→ **EXERCISE PROMPT**
Although the data holds pictures, return only the lines from the one containing "Task: Toggle the Select Objects arrow tool" to the end, exactly, and without them.
GIVEN RECORDS section start
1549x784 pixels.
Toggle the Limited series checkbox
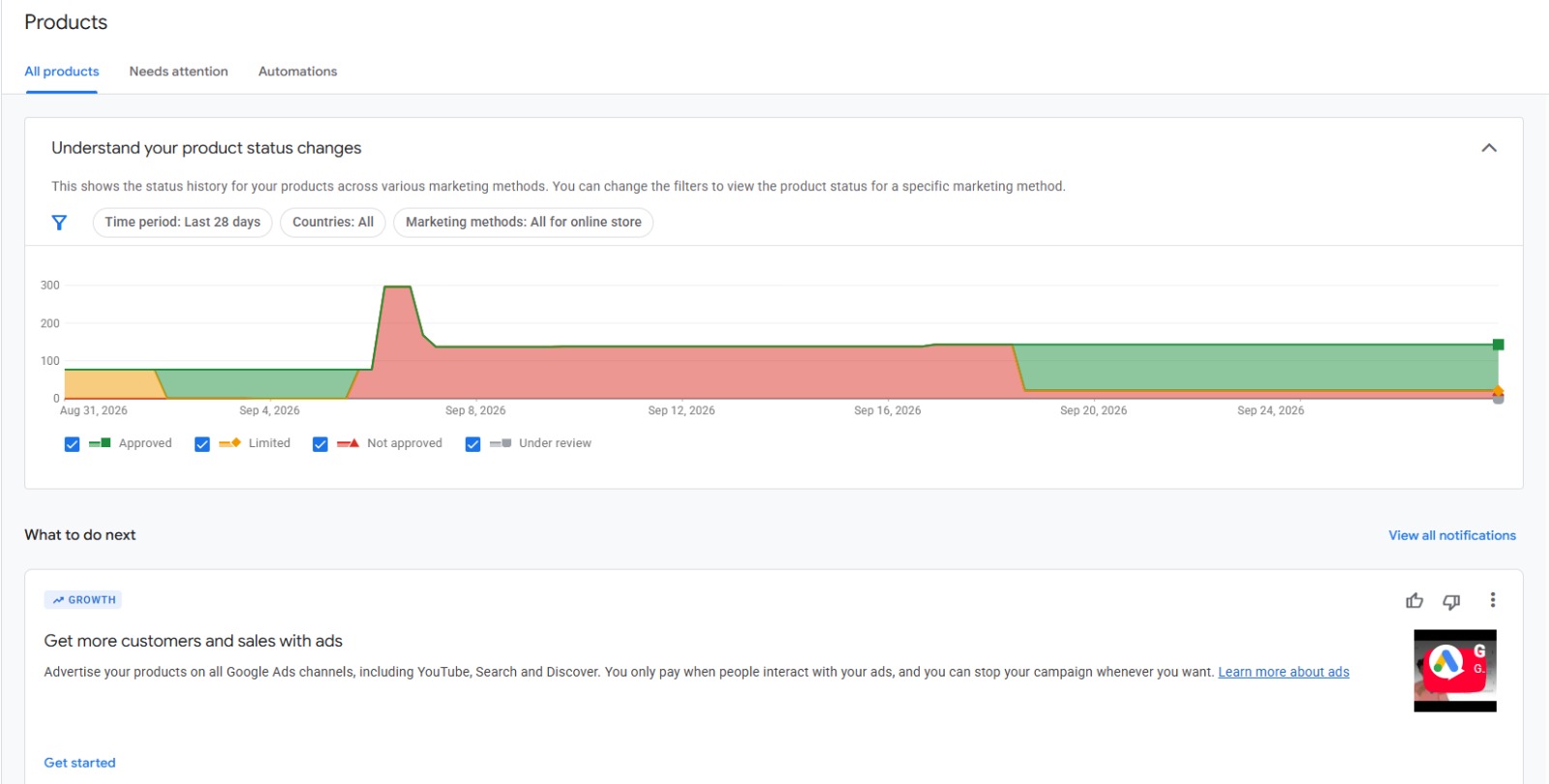point(202,444)
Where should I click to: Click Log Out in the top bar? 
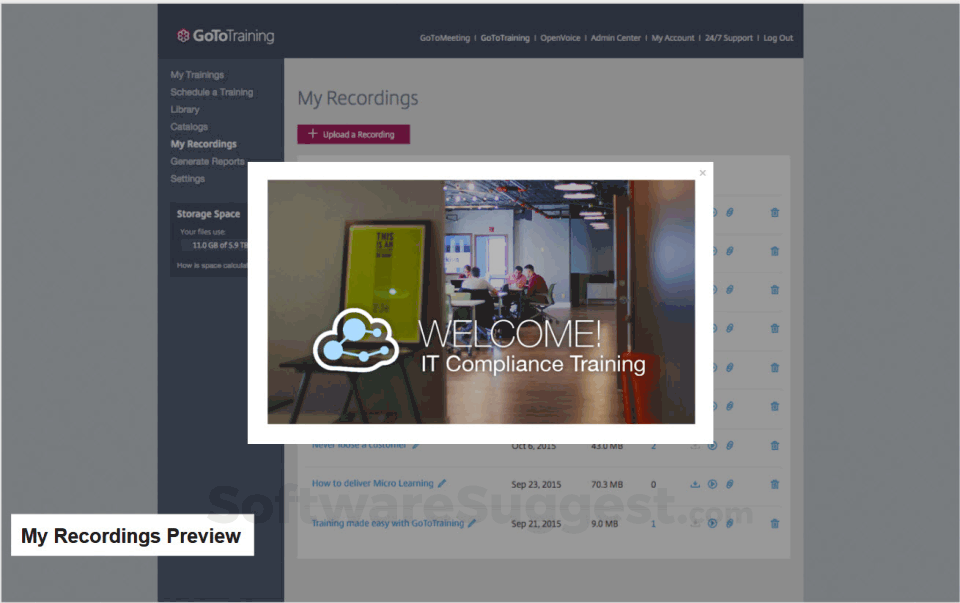(778, 37)
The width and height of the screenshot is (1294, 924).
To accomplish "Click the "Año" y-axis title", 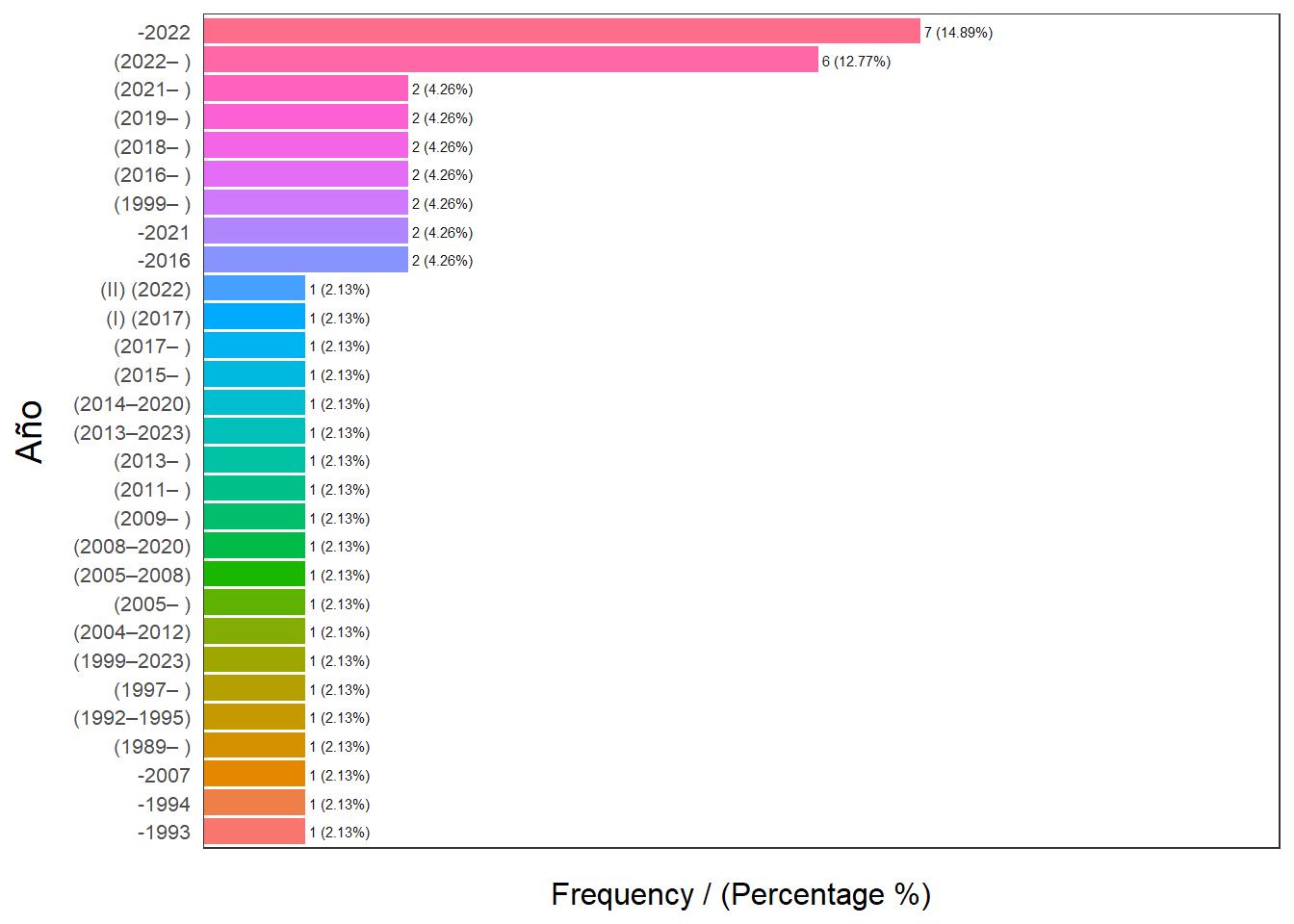I will (30, 431).
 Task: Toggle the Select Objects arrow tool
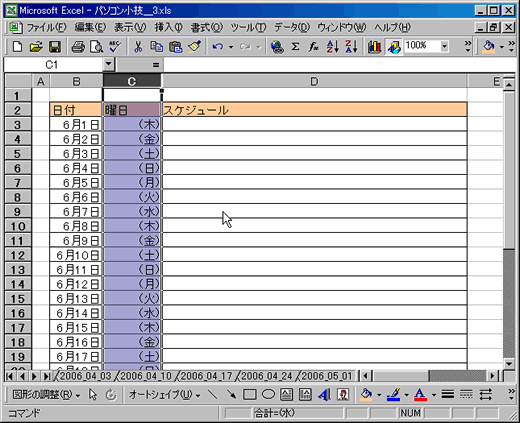pos(93,395)
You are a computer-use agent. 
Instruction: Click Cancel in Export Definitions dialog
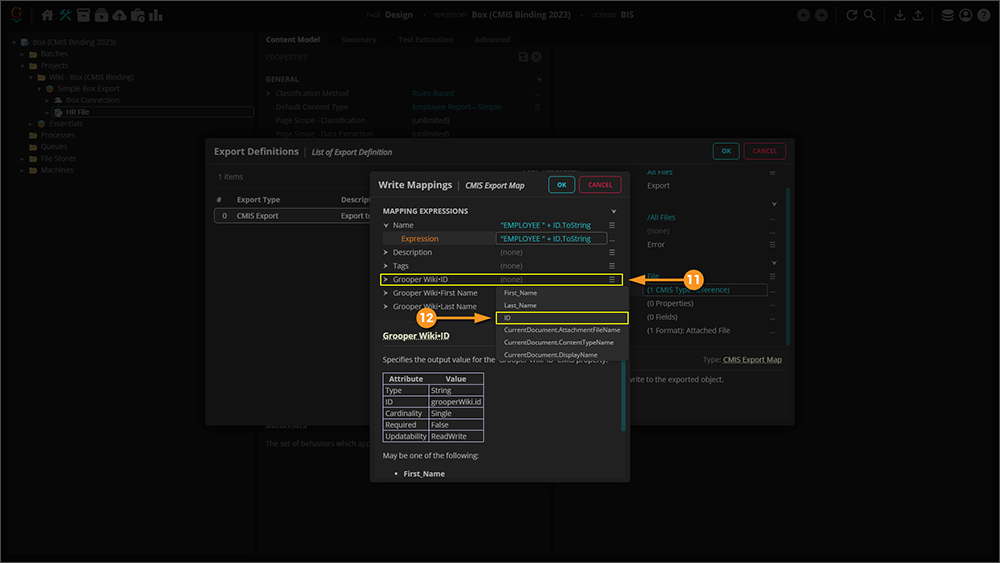click(x=764, y=151)
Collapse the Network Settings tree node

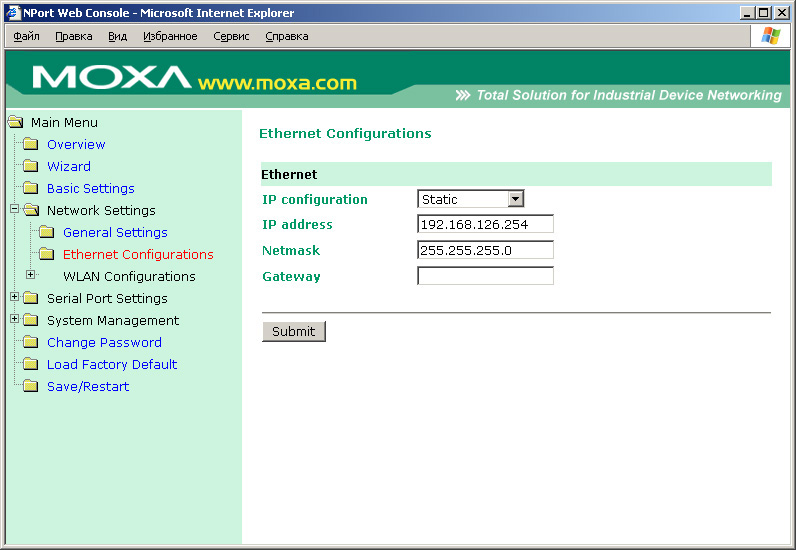(x=14, y=210)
GIVEN RECORDS section end
→ **SOLUTION BELOW**
 Task: Toggle the Select Objects arrow tool
pos(93,395)
You are a computer-use agent. 
Instruction: Click Cancel in Export Definitions dialog
click(x=764, y=151)
Collapse the Network Settings tree node

(x=14, y=210)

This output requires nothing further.